Do this =
Render everything from the line containing "Task: Open Designs card three-dot menu" down to the line containing "Action: point(893,160)" in the records below as a numbered list, leaving out blank lines.

Record excerpts =

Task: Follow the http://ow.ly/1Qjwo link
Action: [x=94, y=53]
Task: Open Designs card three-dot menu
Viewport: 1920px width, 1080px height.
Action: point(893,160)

...

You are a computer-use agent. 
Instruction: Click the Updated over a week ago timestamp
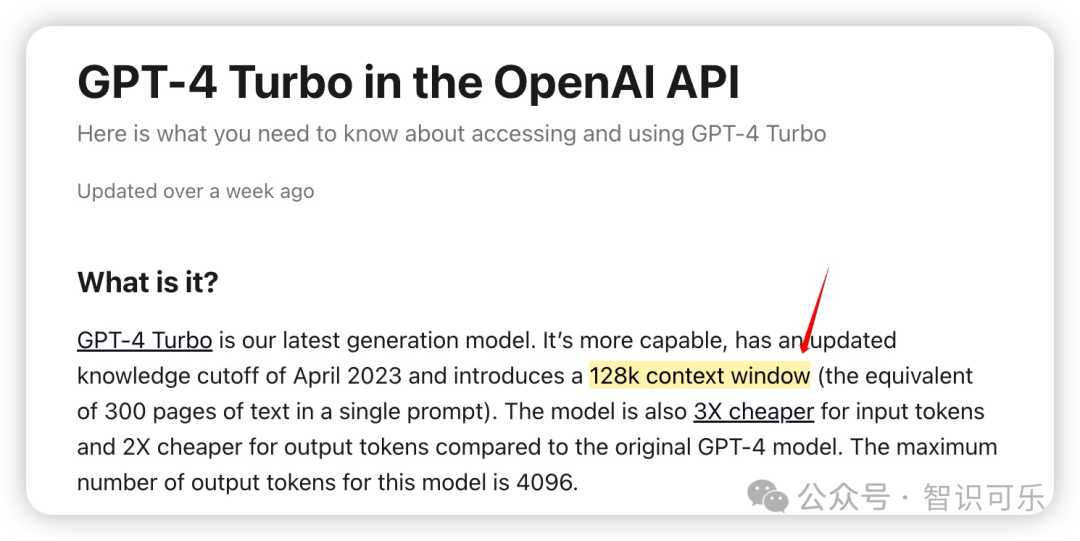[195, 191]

Complete answer =
1. Task: Open Designs card three-dot menu
2. Viewport: 1920px width, 1080px height.
3. Action: point(893,160)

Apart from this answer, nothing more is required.